Furthermore, as James Trimarco wrote in YES! Magazine, observers believe the TPP “could pull the rug out from under national and local governments trying to regulate the sale and import of GMO [genetically modified organism] foods.” Tony Corbo of Food and Water Watch pointed out that because the TPP is being negotiated in secret, it is hard to say whether it would outlaw the labeling or banning of GMO foods. However, the chief US negotiator on agriculture is Islam Siddiqui, a former Monsanto lobbyist, and the US Food and Drug Administration does not currently recognize GMO foods as any different form non-GMO foods, therefore they do not see a reason that products containing GMO ingredients should be specially labeled.

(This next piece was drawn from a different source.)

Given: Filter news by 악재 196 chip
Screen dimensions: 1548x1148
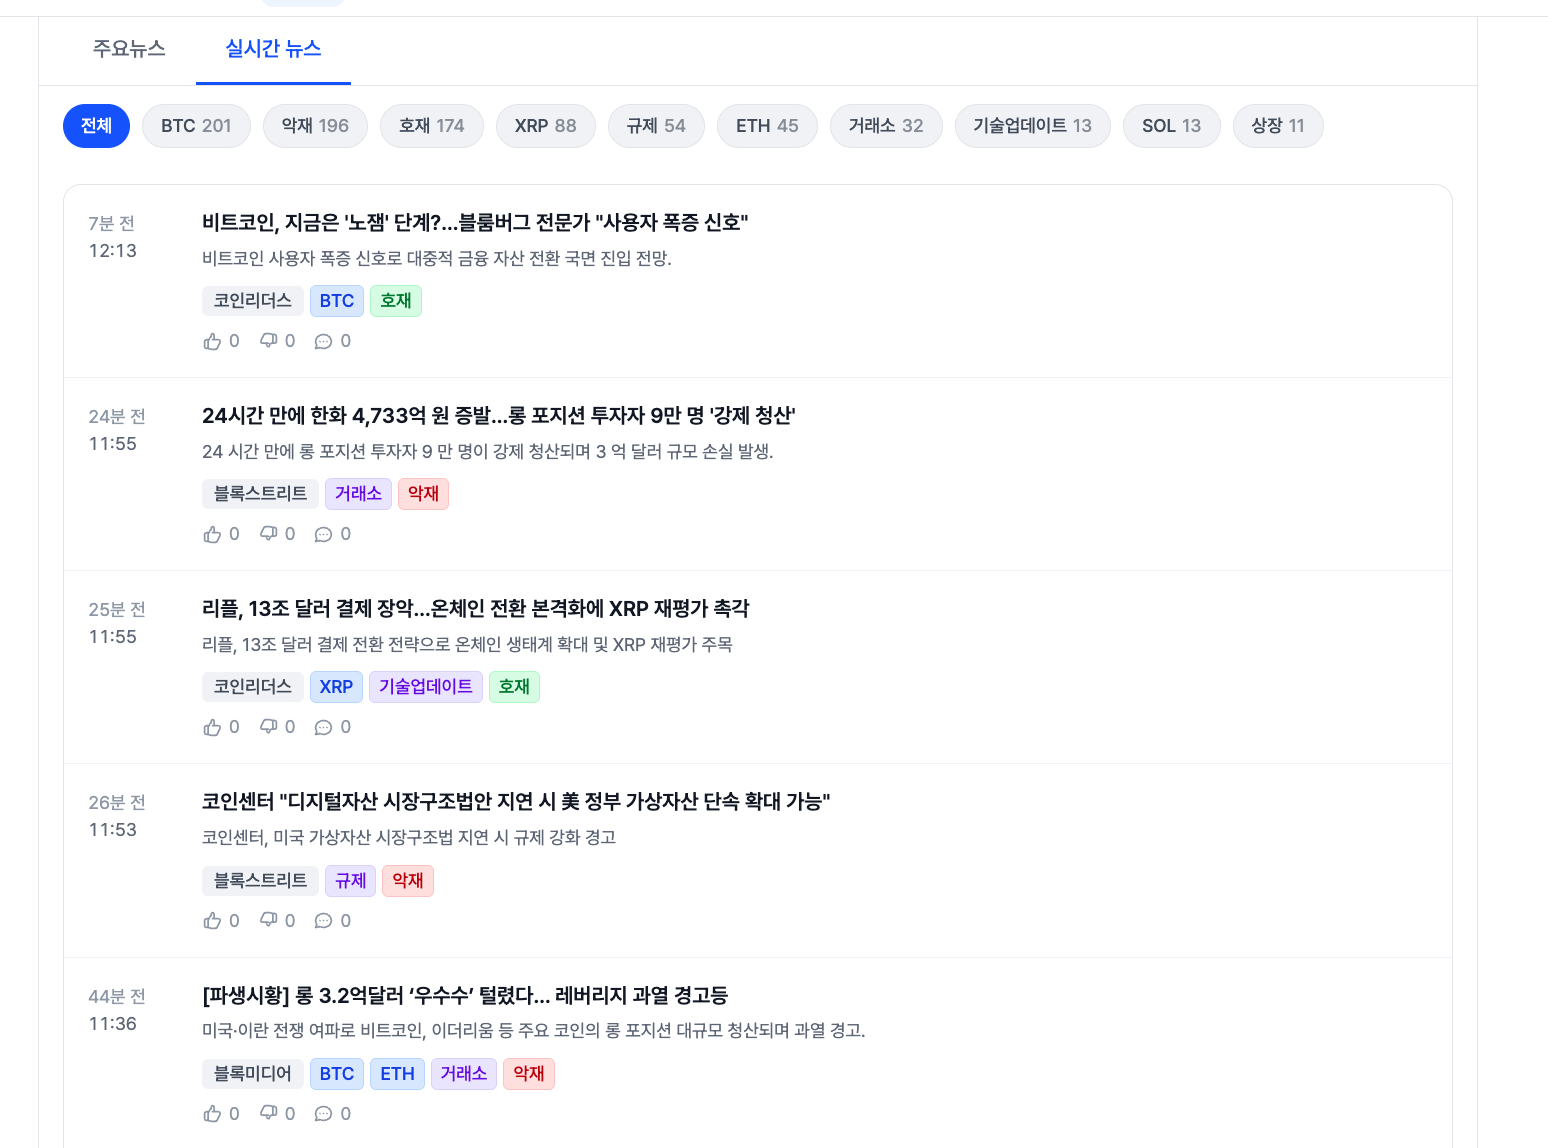Looking at the screenshot, I should point(315,126).
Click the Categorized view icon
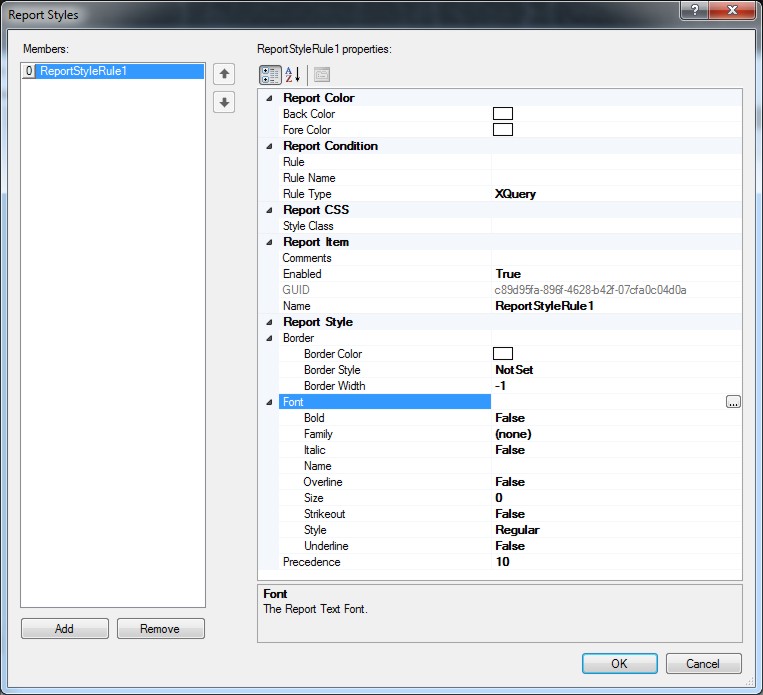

Though the WikiLeaks exposure was followed quickly by an anti-TPP push in Congress, the lack of coverage in corporate US media is disconcerting. Japanese, Australian, and even Russian media discuss the TPP openly, while American news sources remained silent—even as the Obama administration attempts to fast-track it through Congress. TheWashington Post was alone among the major establishment press in covering the WikiLeak’s revelations about the TPP. For example, Timothy B. Lee reported that the intellectual property section of the treaty is “a wish list for Hollywood and the pharmaceutical industry” and speculated whether the leak might “derail Obama’s trade agenda.” However, the Post relegated even this relatively superficial and US-focused perspective to its online blog. Other major papers, including the New York Times, the Los Angeles Times, and the Wall Street Journal passed on this story of far-reaching global import.